Browne knew that Korrell had an excellent grasp of the legal analysis and so she offered, as additional help, her foundation’s communications department. She had learned from experience that there soon would be a media onslaught, particularly in a case dealing with race and schools. Her department would coach Kathleen Brose—the parent face of the case—on how to handle media questions. And Browne herself took on
the task of coordinating groups and individuals who wanted to submit amicus briefs supporting the Seattle challengers.
One of the “trickiest” legal questions facing Korrell was what to tell the Court about its most recent decision on race in education—the 2003 University of Michigan Law School admissions case:
Grutter v. Bollinger
. A number of groups believed
Grutter
was ripe to be overruled and were eager to have the cases push for that result.

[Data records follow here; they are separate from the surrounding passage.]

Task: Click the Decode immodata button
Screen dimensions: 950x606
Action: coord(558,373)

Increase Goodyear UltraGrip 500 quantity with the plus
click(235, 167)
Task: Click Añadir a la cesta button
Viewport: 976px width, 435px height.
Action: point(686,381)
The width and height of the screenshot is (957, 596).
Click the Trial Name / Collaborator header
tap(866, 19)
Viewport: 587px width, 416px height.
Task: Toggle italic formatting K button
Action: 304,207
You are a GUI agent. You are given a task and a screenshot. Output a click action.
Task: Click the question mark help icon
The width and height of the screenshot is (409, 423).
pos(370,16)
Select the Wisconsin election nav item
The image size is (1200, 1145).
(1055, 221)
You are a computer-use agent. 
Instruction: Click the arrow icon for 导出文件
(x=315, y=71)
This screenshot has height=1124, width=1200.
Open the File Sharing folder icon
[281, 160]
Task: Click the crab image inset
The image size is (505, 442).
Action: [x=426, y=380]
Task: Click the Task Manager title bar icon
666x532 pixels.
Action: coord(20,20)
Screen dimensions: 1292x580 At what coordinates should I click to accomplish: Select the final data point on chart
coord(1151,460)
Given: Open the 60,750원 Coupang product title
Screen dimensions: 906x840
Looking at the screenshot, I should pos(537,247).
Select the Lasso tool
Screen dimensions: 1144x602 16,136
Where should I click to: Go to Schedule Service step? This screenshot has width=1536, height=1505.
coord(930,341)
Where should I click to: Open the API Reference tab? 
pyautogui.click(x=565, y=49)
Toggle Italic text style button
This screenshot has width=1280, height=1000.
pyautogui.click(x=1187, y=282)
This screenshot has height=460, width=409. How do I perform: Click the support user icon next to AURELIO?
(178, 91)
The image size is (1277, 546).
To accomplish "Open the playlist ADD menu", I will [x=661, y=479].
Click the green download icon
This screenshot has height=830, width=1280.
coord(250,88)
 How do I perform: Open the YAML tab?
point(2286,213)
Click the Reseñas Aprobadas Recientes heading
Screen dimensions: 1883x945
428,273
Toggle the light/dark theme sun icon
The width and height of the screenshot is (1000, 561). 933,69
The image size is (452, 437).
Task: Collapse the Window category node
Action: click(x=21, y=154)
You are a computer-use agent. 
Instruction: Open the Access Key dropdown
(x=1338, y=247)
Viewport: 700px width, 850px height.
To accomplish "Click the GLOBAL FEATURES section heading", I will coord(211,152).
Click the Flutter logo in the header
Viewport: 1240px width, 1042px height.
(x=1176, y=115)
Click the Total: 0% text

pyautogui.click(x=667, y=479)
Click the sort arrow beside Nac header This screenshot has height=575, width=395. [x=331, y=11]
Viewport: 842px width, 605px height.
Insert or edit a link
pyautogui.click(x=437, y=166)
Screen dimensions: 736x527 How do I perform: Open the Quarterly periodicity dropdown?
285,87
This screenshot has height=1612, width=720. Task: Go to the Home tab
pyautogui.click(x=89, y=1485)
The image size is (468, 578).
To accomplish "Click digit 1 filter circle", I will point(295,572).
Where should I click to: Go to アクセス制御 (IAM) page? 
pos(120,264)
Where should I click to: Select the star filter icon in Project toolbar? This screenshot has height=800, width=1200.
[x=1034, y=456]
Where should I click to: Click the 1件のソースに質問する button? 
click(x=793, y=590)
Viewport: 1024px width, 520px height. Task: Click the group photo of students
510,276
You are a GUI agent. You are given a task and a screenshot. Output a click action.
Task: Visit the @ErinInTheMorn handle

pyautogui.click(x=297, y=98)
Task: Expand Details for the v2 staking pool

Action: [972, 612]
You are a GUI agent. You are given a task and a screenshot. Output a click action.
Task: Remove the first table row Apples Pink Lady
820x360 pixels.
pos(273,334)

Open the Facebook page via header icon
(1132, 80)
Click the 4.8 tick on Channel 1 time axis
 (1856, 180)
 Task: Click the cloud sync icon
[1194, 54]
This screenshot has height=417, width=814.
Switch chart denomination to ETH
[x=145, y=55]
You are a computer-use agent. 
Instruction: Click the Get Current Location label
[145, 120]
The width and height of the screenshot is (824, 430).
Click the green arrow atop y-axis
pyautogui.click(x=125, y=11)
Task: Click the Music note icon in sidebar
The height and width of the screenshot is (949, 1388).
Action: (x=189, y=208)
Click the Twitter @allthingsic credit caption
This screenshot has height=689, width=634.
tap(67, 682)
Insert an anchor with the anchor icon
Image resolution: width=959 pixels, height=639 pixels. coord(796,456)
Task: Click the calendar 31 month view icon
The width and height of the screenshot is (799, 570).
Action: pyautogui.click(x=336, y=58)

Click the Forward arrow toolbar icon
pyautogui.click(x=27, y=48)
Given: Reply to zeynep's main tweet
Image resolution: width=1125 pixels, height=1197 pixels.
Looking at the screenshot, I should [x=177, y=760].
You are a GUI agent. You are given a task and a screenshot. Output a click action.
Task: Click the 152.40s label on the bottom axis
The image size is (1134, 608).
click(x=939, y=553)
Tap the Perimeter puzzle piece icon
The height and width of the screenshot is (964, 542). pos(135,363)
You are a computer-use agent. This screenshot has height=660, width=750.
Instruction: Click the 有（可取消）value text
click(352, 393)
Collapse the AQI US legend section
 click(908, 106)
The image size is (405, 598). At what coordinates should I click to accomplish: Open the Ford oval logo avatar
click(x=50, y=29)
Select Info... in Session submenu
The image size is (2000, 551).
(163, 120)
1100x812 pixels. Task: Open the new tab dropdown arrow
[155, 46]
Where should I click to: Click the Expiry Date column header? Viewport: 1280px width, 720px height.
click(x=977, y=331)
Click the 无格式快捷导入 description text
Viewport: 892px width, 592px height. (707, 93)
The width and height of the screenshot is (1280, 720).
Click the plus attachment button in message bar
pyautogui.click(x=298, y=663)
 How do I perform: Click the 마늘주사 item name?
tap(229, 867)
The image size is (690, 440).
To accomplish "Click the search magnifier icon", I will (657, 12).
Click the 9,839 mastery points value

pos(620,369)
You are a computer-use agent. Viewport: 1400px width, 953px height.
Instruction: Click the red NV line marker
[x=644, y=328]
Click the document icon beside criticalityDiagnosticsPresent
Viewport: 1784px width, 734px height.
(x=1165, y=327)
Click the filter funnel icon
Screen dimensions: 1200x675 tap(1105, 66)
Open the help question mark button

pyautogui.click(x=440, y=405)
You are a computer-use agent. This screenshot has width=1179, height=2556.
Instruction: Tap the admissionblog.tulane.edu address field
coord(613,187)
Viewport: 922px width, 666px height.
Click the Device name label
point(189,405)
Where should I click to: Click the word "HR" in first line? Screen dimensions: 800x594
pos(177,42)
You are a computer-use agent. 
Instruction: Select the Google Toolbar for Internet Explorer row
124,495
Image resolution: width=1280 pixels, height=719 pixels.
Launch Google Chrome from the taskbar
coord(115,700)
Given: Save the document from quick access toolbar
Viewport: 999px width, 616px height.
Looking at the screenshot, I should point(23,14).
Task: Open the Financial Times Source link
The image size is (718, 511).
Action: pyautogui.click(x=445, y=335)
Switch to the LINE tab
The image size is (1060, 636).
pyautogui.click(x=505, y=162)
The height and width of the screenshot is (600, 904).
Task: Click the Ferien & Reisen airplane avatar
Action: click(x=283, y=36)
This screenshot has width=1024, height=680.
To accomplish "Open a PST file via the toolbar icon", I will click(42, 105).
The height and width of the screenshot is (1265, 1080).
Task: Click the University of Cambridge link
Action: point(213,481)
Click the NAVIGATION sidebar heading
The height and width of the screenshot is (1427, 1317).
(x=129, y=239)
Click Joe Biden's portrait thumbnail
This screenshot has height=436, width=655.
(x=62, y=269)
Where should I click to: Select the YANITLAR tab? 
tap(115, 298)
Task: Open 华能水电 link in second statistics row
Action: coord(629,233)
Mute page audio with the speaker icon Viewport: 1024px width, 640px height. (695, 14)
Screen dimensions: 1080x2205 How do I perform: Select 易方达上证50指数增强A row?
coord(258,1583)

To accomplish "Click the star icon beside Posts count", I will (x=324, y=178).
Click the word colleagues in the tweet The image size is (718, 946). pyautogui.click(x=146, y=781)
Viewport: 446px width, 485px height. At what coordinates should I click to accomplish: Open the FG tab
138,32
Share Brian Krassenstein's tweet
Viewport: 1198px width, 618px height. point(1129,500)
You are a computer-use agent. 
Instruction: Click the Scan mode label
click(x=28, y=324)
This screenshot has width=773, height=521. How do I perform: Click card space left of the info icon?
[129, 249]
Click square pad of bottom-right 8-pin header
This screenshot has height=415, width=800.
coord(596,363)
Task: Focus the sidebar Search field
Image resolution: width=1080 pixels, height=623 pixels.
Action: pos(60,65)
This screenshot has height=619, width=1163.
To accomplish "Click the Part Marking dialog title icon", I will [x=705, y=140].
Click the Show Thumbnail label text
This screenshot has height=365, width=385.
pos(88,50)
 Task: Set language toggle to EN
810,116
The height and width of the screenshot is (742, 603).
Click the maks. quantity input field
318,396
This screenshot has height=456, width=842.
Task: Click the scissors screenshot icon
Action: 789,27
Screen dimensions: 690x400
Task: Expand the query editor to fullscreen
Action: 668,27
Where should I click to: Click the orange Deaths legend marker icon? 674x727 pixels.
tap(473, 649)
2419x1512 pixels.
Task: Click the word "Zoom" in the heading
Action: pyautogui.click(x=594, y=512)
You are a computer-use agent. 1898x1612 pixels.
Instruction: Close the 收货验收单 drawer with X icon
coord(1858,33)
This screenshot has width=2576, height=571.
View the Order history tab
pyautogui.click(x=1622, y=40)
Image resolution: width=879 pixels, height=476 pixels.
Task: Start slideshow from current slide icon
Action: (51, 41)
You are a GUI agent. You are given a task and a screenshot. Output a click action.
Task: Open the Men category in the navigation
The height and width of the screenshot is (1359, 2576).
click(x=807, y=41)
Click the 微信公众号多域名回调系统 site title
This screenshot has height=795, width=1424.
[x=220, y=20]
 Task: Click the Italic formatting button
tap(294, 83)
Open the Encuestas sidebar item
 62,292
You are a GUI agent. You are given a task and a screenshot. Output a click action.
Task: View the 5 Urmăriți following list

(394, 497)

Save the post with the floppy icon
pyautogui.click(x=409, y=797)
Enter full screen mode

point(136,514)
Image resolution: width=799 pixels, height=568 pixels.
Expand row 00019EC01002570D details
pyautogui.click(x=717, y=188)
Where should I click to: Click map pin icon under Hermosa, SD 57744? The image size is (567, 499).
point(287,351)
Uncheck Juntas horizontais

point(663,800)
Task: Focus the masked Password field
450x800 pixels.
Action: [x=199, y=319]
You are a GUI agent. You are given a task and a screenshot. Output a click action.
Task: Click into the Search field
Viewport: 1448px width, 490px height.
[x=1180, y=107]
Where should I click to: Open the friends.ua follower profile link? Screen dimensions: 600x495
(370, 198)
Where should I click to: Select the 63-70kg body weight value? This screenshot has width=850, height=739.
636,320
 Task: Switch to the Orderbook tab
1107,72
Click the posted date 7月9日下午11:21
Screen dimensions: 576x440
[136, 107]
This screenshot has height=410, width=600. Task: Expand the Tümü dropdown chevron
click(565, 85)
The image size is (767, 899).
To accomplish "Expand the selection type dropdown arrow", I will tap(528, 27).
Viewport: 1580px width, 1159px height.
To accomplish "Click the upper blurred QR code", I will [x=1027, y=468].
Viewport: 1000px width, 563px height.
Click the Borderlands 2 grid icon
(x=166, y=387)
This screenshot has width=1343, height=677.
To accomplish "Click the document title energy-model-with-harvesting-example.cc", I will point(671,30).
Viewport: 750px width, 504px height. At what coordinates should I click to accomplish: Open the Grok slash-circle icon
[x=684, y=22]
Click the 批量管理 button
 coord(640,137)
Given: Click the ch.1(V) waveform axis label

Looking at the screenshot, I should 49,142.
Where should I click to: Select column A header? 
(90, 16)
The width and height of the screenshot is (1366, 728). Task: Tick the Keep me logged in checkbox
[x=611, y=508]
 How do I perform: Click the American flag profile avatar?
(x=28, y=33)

Justice O’Connor had authored the 5–4
Grutter
decision, finding that the law school had a compelling educational interest in maintaining a diverse student body. But O’Connor was no longer on the Court, and her successor, Alito, was proving to be more conservative in his voting than she was. Kennedy had dissented in the
Grutter
case because he felt the majority had failed to apply strict scrutiny—the most exacting judicial examination—to the law school’s use of race which, in his view, looked more like unconstitutional quotas. Chief Justice Roberts’s views, like Alito’s, were unknown, but, after all, both men had been foot soldiers in the anti–affirmative action Reagan administration, according to conventional wisdom. The stars seemed to be aligning in favor of dumping the
Grutter
precedent.
The Supreme Court does not have to be asked to overrule a precedent. The validity of a particular precedent in a case is always before the Court. Asking the justices to overturn a prior decision is generally considered a fairly aggressive act.
Korrell decided not to attack the
Grutter
decision. “Better to say you win under the controlling case than to say the controlling case is wrong,” he explained. “I wanted to win for my clients. We didn’t have an agenda to undo
Grutter
.”
But others obviously did have that agenda. Of the fourteen amicus briefs supporting the Seattle parent group, three urged the Court to overrule
Grutter
. Those briefs came from Florida governor Jeb Bush, the conservative Mountain States Legal Foundation, and the Project on Fair Representation. The last organization has been, and continues to
be, at the forefront of litigation challenging the constitutionality of not only affirmative action but also the most important part of the landmark Voting Rights Act of 1965.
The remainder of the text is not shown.